When the New York Post first reported in 2020 about a laptop once used by Hunter Biden — which the paper said contained incriminating evidence against him and his father, Joe Biden, who was running for president — it set off a firestorm.
Many national news outlets raised questions about the existence of the laptop and the claims about its contents, while major social media platforms limited posts about the Post’s coverage. Conservatives said those reactions were evidence of liberal censorship.
Many of the claims made by the Post in its coverage of the laptop, in which the publication sought to link President Joe Biden to corrupt business dealings, have not been proved. But the laptop had enough incriminating evidence to continue to haunt Hunter Biden.
The laptop and some of its contents played a visible role in federal prosecutors’ case against the president’s son, who was charged with lying on a firearm application in 2018 by not disclosing his drug use. A prosecutor briefly held up the laptop before the jury in Delaware, and an FBI agent later testified that messages and photos on it and in personal data that Biden had saved in cloud computing servers had made his drug use clear.
Tuesday, the jury found Biden, 54, guilty of three felony charges. He will be sentenced at later date.
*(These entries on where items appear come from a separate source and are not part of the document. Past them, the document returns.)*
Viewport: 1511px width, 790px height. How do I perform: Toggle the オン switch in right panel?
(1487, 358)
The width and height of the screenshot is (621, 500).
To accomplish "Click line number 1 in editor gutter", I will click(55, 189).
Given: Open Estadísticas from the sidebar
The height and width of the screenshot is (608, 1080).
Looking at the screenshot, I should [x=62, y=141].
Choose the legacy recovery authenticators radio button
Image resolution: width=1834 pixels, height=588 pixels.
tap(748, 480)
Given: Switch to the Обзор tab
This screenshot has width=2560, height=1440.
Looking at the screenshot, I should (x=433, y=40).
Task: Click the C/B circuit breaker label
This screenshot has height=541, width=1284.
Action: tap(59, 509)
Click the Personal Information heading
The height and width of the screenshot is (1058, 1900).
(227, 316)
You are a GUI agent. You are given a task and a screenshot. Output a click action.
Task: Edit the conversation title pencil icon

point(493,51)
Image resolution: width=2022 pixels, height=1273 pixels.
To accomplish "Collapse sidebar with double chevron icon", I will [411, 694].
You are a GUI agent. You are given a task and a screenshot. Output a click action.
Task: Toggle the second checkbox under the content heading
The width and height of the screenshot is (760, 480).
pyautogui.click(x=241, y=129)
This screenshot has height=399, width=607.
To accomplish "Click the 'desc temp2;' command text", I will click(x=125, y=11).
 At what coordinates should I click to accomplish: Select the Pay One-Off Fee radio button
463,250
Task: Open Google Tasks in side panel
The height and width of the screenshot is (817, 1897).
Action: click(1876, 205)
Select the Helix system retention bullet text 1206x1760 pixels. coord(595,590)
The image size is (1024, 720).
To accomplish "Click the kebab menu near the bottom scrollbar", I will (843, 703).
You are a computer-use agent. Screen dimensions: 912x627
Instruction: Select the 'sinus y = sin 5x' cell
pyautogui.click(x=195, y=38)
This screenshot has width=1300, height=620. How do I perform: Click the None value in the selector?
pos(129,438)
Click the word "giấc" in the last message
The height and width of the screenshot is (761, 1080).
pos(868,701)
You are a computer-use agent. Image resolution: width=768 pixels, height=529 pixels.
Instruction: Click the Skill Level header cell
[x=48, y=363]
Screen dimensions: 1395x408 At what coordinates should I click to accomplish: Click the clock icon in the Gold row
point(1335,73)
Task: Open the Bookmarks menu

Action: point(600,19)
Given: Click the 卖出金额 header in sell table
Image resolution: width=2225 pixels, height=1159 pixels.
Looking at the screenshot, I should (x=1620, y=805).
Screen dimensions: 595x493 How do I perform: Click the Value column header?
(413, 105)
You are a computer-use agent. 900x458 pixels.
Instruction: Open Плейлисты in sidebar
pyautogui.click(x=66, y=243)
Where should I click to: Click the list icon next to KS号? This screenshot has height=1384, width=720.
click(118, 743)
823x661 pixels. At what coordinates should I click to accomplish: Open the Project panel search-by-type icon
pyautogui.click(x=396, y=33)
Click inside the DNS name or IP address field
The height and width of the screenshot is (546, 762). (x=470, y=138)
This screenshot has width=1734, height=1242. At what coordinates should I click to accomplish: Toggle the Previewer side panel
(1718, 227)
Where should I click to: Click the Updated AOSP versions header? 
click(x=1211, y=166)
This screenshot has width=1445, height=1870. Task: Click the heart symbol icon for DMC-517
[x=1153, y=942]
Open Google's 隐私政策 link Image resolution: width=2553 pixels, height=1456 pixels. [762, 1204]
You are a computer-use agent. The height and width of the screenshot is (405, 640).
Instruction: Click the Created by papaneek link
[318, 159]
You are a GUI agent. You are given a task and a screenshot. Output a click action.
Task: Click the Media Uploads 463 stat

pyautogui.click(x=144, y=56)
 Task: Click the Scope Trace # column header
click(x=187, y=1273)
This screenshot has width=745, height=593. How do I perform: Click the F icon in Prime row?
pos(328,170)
A copy of the hard drive from the laptop, a silver Apple MacBook Pro that Biden accidentally left at a computer repair shop in Wilmington, Delaware, was turned over to the Post by Rudy Giuliani, an ally of Donald Trump, who was president at the time.
The Post first reported on the existence of the laptop on Oct. 14, 2020, less than a month before the presidential election. In a front-page article, the Post wrote that the laptop contained emails that it described as a “smoking gun” showing corruption in the Biden family, including correspondence that appeared to describe a meeting that Biden had arranged between his father and a Ukrainian businessperson when his father was vice president.
Questions were raised immediately after the Post published its article, including about the legitimacy of the laptop. Facebook and Twitter restricted the distribution of links to the Post’s article, saying fact checkers needed to verify the claims before they could be shared. Several days later, more than 50 former intelligence officials signed a letter claiming that the emails had “the classic earmarks of a Russian disinformation operation.”